公主
From Wikipedia, the free encyclopedia
概要
等級
追贈の場合を除き、公主冊封は成長後(一般は10歳前後)から降嫁前までの間に執り行われた。唐で公主・長公主・大長公主は皆正一品相当。長公主・大長公主は、初めは公主の中で最も尊崇を受けた者だけにつけられた封号であり、唐宋以降で、地位を問わず今上皇帝との世代関係に基づいて対応する称号を与えた。
- 幼い皇女は公主に封じなかった(例:哀献皇女 - 西晋の恵帝の娘)。
- 成人した今上の娘は単に公主の称号を受け(例:襄城公主 - 唐の太宗の娘)、列侯に準じる待遇を受けた。
- 今上の姉妹は長公主(ちょうこうしゅ)の称号を受け(例:清河長公主 - 魏の文帝の姉)、諸侯王に準じる待遇を受けた。
- 今上の伯叔母や数代前の公主は大長公主(だいちょうこうしゅ、例:館陶大長公主 - 漢の武帝の伯母)の称号を受け、待遇も長公主より上だった。別称太主(たいしゅ)。

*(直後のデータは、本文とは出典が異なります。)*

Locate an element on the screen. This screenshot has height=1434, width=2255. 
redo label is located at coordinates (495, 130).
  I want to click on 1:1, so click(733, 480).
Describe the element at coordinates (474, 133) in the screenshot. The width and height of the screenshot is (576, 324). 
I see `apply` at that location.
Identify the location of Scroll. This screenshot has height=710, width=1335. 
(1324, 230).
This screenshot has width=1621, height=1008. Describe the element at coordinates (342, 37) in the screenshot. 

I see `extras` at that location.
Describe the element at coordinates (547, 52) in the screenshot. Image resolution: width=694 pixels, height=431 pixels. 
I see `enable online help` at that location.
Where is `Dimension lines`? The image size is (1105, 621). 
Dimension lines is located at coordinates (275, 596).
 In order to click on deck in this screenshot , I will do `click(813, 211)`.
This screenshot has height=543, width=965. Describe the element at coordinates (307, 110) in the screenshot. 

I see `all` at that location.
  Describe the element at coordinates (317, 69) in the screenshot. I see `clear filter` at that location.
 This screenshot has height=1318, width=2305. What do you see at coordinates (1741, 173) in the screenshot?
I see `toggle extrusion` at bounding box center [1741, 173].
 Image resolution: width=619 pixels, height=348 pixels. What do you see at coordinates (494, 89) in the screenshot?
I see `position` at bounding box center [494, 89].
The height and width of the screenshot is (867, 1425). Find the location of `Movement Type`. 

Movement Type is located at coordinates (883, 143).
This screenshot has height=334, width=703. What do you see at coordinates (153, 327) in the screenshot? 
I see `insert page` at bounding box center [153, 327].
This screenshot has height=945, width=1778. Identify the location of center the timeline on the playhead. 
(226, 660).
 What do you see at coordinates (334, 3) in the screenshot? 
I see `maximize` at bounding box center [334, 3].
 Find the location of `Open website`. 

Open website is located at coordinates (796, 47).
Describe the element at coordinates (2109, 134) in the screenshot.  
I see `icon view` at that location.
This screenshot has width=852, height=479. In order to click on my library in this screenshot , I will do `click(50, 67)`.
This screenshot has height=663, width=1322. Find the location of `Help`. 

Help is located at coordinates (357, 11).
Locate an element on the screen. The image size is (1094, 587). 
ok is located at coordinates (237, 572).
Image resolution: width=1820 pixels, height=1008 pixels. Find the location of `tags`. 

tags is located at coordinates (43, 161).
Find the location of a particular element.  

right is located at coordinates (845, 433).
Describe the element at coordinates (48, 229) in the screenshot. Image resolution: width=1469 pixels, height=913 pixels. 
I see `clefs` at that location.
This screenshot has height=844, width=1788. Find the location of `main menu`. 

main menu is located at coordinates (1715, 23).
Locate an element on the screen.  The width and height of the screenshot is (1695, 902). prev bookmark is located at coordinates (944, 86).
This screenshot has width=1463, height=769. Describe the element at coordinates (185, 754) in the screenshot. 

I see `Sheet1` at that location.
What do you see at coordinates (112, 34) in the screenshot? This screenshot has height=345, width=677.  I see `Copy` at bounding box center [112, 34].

清代になって、公主の生母の身分によって階級が分けられた。生母が皇后の場合はグルニ・グンジュ(gurun i gungju、固倫公主、こりんこうしゅ)、妃嬪の場合はホショイ・グンジュ(hošoi gungju、和碩公主、わせきこうしゅ)と呼ばれるなどの区別がされた。
結婚
中国や朝鮮では原則的に同姓不婚であるため、公主の結婚相手は非皇族の者に限られる(公主と臣下の娘が皇族に嫁ぐことは許された)。
臣下が公主を娶ることを「尚公主」と呼んだ。言い換えると降嫁である。漢代や三国時代には、結婚相手は列侯に限定されたが、公主降嫁の際に臣下は侯に封じられたこともある。晋代以降は、列侯制の形骸化のため結婚相手は一般の臣下となり、降嫁の際に臣下は駙馬都尉(清朝ではエフ、efu、額駙)という官位を授けられた。そのため後世にあっては、駙馬は公主の夫の敬称として用いられた。
和蕃公主
政略上から外民族の君長に嫁した公主を「和蕃公主」[4]、またその結婚を「和親」と呼ばれた。漢族の伝統では、女子を嫁ぐ側は上位者とされ、相手の一族の女子を正夫人とする側は下位者とされている。例えば、劉邦は娘を匈奴の君主と結婚させたいと思っていたが、そうすると匈奴の君主は義理の子となり、生まれてきた子供も外孫である。そのため、自分の一族の女性を他国の君主と結婚させる事例が多い(同じ理論に基づく、逆の例はあまり見られない)。
しかし、皇帝の実娘たる公主が外族と結婚した例は、唐から回鶻に降嫁した寧国公主(唐 10代皇帝 粛宗の実娘)、元から高麗に降嫁した忽都魯掲里迷失(元 初代皇帝 クビライの実娘)など、ごく僅かである。
多くは、皇族の娘が、皇帝の養女たる公主となって外族に嫁した。例えば、吐蕃の王グンソン・グンツェンの妃として唐皇室の娘である文成公主が迎え入れられた。